Sin embargo, algo diferente ocurre con la obra de otros
dos notables escritores de origen dominicano, Junot Díaz y Julia Álvarez, que emigraron
a los Estados Unidos cuando eran apenas unos niños. En el fondo de sus obras subyacen
las raíces históricas y étnicas de su país de origen, la tierra de sus mayores,
pero el inglés es la lengua que han empleado para escribir sus obras, por lo que
las traducciones juegan un papel preponderante. No sorprende que la propia Julia
Álvarez se autodenomine “escritora domínico-americana”, “una forma subjetiva de
conjugar –como dice Mármol– lo que como sujeto es con las raíces históricas
y étnicas de donde proviene”.
En “Lectura de cenizas”, ensayo sobre Pedro López Adorno,
escritor de la diáspora puertorriqueña, el autor afirma la trascendencia del español
“como clave de la identidad histórica y cultural de Puerto Rico”, asunto que para
nuestros vecinos reviste una importancia vital debido a la gravitación del neocolonialismo
desde hace más de un siglo. De paso, pone de relieve los daños de la insularidad
geográfica y mental que ha mantenido incomunicadas a las Antillas de habla hispana.
En otro ensayo, Mármol formula la novedosa tesis de
que periodismo y literatura son un mismo lenguaje. “El periodista –dice– es un escritor.

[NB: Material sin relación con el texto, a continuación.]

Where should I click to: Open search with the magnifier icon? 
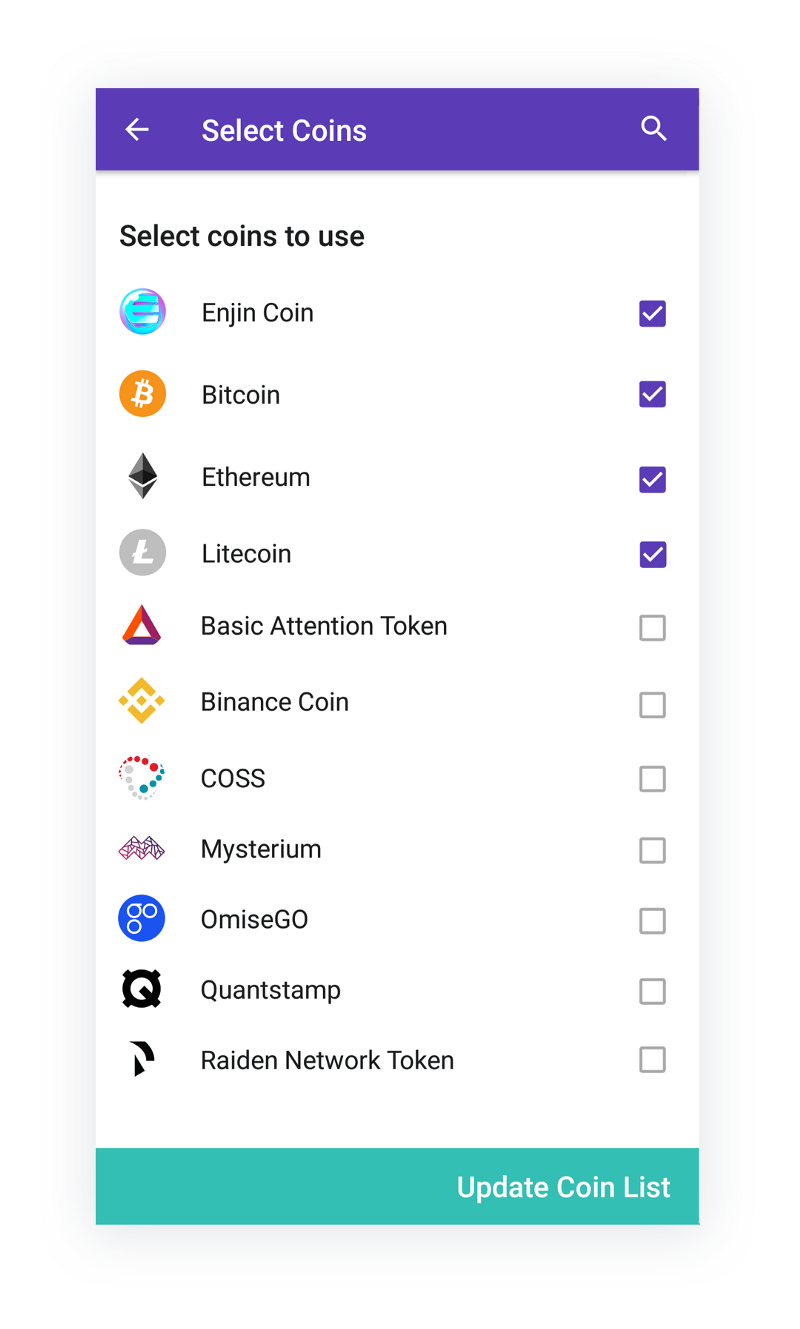(653, 129)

Lenguaje y verdad son atributos que componen la carta ética del periodista escritor.”
Ambos oficios no se pueden desvincular como si fueran categorías distintas. Claro
está, cuando Mármol habla de periodismo literario, cultural, narrativo o de creación,
uno sabe que se refiere a las más altas expresiones de la prensa escrita. Hay países,
entre los que se hallan España, Argentina y México, donde existe una larga tradición
en este sentido. Del nuestro, el autor menciona los connotados casos de Rafael Herrera,
Germán Emilio Ornes, Rafael Molina Morillo y Federico Henríquez Gratereaux, entre
otros, a los que me permitiría agregar algunos nombres ilustres de quienes también
ejercieron el periodismo, no sólo literario, con resultados encomiables, en ejemplar
fusión entre periodismo y literatura. Son ellos Héctor Incháustegui Cabral, Pedro
Mir, Freddy Gatón Arce y Manuel Rueda. A propósito, don Héctor decía que el periodismo
le había enseñado el sentido de la proporción justa –ni una línea más ni una menos
de la requerida–, la claridad expositiva y la comunicación rápida pero dotada de
un encanto que sobrepasa las fronteras de la mera información, la noticia o el reportaje.

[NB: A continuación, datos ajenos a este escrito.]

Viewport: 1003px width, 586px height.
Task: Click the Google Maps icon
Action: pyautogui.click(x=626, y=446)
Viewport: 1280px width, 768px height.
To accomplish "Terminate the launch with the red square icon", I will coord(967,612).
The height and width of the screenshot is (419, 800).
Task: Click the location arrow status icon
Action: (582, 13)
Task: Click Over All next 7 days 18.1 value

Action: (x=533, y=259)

El autor dedica la mitad de los ensayos de esta obra
al comentario de obras y escritores sobresalientes de la actualidad, como Tomás
Eloy Martínez, uno de los máximos exponentes de la narrativa argentina de hoy. En
un agudo análisis sobre su novelística, Mármol considera que el autor de Santa
Evita y El vuelo de la reina (Premio Alfaguara 2002), logra transfigurar
la realidad mediante “el poder simbólico de la palabra y las fuerzas libérrimas
de la imaginación”.
En el perspicaz ensayo-prólogo sobre la poesía escatológica
de Alexis Gómez Rosa, contenida en su libro Lápida circa y otros epitafios de
la torre abolida (2004), Mármol establece nexos con otros autores y literaturas
que alimentan la obra de Gómez Rosa, un poeta en quien confluyen el divertimento,
la ironía del “burla burlando” perpetuo, la provocación y la jocosidad antillana.

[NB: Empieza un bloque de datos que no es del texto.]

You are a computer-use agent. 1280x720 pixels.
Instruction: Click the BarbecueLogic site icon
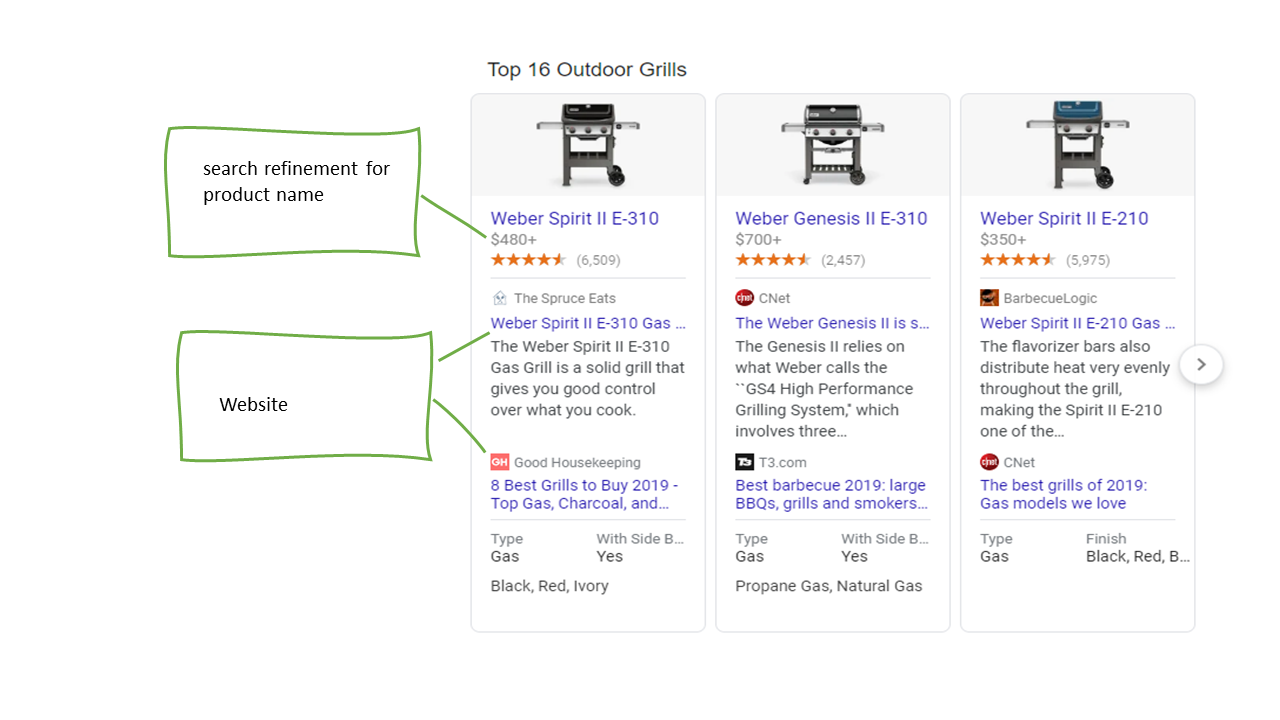989,298
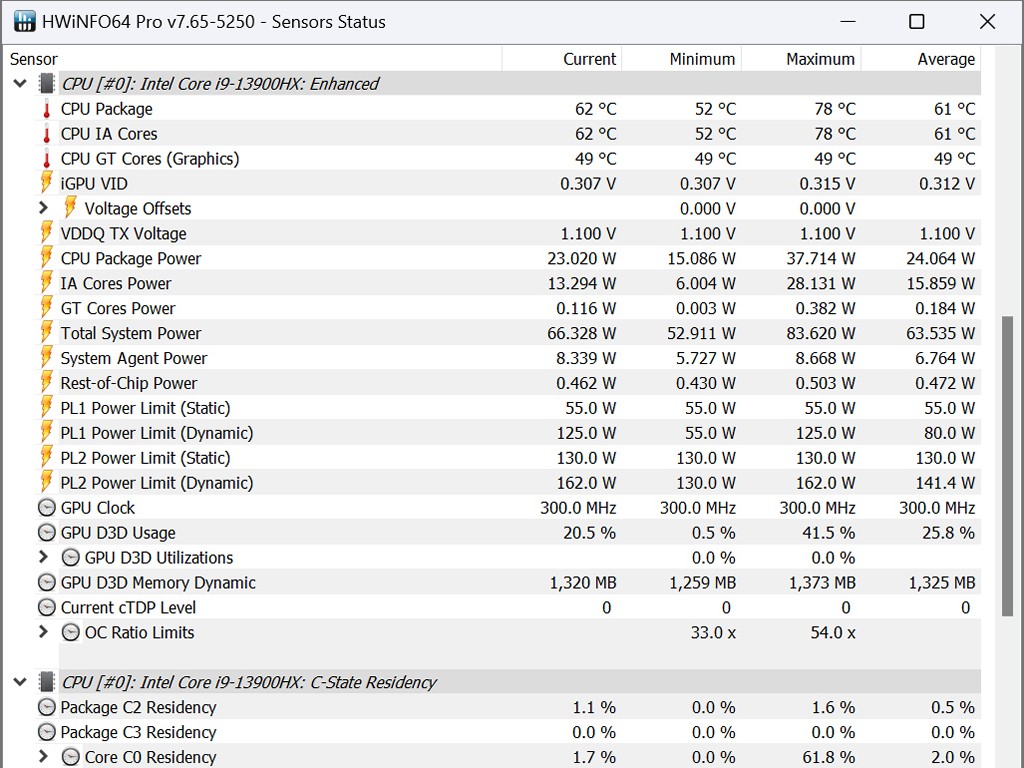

Aunque Mármol enumera una serie de textos de autores dominicanos que abordan la
metafísica de la muerte, de Domingo Moreno Jimenes a René del Risco Bermúdez, estimo
que el antecedente más preclaro, entre nosotros, de este libro de Gómez Rosa, posiblemente
sea el conjunto de incisivos “Epitafios” que Manuel Rueda incluyó en su libro Por
los mares de la dama (1976).
Los poetas ocupan la atención del autor en buena parte
de esta obra. A veces para vincular la filosofía con la poesía, como en “Martín
Heidegger: el apasionado”, una meditación sobre la trascendencia del pensador alemán
y su vínculo amoroso con Hannah Arendt, antes, durante y después del fervor nacionalsocialista,
y las intrincadas redes de grandeza y mezquindad, pasión y egocentrismo enclavadas
en el alma del autor de Ser y tiempo en la oscura noche del totalitarismo
nazi.
Otras veces es el comentario sobre una antología del
crítico peruano Julio Ortega sobre poesía latinoamericana del siglo XXI; un libro
del puertorriqueño José Luis Vega que le permite referirse a la necesidad de la
“confraternidad literaria” antillana; un emotivo homenaje al poeta y ensayista Antonio
Fernández Spencer a raíz de su fallecimiento; la recensión de una antología de jóvenes
poetas traducidos al francés; o la relectura de una obra que, como Poeta en Nueva
York (1929-1930), le incita a escribir un hermoso ensayo sobre Federico García
Lorca, explorando su circunstancia vital, su periplo americano y el origen de la
fuerza oscura de su poesía dramática, con la que exaltó el componente cultural afroamericano,
justo en la encrucijada de la gran depresión del capitalismo.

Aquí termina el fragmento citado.